Stated task: Copy out the entire listing below word for word, keeping every line in its original order.

Data lines:
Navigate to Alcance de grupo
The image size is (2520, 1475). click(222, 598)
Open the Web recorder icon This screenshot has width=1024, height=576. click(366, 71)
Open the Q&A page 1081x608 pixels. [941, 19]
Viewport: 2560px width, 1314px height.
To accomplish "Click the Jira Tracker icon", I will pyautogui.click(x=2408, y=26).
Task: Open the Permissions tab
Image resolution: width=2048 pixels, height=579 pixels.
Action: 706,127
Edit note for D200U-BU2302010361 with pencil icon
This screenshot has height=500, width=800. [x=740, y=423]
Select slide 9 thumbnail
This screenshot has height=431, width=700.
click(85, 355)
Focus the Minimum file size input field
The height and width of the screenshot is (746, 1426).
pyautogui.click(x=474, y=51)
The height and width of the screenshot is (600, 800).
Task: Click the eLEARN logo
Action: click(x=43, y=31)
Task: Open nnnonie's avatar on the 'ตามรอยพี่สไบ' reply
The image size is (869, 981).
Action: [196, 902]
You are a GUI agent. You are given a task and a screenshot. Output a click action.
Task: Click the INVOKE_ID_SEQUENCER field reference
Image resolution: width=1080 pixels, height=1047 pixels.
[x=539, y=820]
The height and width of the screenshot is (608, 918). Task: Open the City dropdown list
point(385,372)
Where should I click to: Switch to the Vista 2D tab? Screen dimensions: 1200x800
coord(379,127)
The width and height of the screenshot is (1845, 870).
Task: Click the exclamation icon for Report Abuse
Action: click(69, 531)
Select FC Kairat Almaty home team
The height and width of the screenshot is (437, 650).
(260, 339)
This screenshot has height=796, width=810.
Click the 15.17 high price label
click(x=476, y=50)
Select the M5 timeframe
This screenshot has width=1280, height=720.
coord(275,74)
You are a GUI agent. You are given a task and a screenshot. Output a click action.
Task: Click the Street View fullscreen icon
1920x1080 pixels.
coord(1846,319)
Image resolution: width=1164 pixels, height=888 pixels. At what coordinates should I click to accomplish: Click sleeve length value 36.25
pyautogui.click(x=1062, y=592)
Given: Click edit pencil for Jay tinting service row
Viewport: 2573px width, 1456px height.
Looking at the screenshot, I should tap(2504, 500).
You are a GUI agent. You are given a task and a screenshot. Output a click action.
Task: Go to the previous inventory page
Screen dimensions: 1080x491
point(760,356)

Response for this exercise:
Navigate to Alcance de grupo
The image size is (2520, 1475). click(222, 598)
Open the Web recorder icon This screenshot has width=1024, height=576. click(366, 71)
Open the Q&A page 1081x608 pixels. [941, 19]
Viewport: 2560px width, 1314px height.
To accomplish "Click the Jira Tracker icon", I will pyautogui.click(x=2408, y=26).
Task: Open the Permissions tab
Image resolution: width=2048 pixels, height=579 pixels.
Action: 706,127
Edit note for D200U-BU2302010361 with pencil icon
This screenshot has height=500, width=800. [x=740, y=423]
Select slide 9 thumbnail
This screenshot has height=431, width=700.
click(85, 355)
Focus the Minimum file size input field
The height and width of the screenshot is (746, 1426).
pyautogui.click(x=474, y=51)
The height and width of the screenshot is (600, 800).
Task: Click the eLEARN logo
Action: click(x=43, y=31)
Task: Open nnnonie's avatar on the 'ตามรอยพี่สไบ' reply
The image size is (869, 981).
Action: [196, 902]
You are a GUI agent. You are given a task and a screenshot. Output a click action.
Task: Click the INVOKE_ID_SEQUENCER field reference
Image resolution: width=1080 pixels, height=1047 pixels.
[x=539, y=820]
The height and width of the screenshot is (608, 918). Task: Open the City dropdown list
point(385,372)
Where should I click to: Switch to the Vista 2D tab? Screen dimensions: 1200x800
coord(379,127)
The width and height of the screenshot is (1845, 870).
Task: Click the exclamation icon for Report Abuse
Action: click(69, 531)
Select FC Kairat Almaty home team
The height and width of the screenshot is (437, 650).
(260, 339)
This screenshot has height=796, width=810.
Click the 15.17 high price label
click(x=476, y=50)
Select the M5 timeframe
This screenshot has width=1280, height=720.
coord(275,74)
You are a GUI agent. You are given a task and a screenshot. Output a click action.
Task: Click the Street View fullscreen icon
1920x1080 pixels.
coord(1846,319)
Image resolution: width=1164 pixels, height=888 pixels. At what coordinates should I click to accomplish: Click sleeve length value 36.25
pyautogui.click(x=1062, y=592)
Given: Click edit pencil for Jay tinting service row
Viewport: 2573px width, 1456px height.
Looking at the screenshot, I should tap(2504, 500).
You are a GUI agent. You are given a task and a screenshot. Output a click action.
Task: Go to the previous inventory page
Screen dimensions: 1080x491
point(760,356)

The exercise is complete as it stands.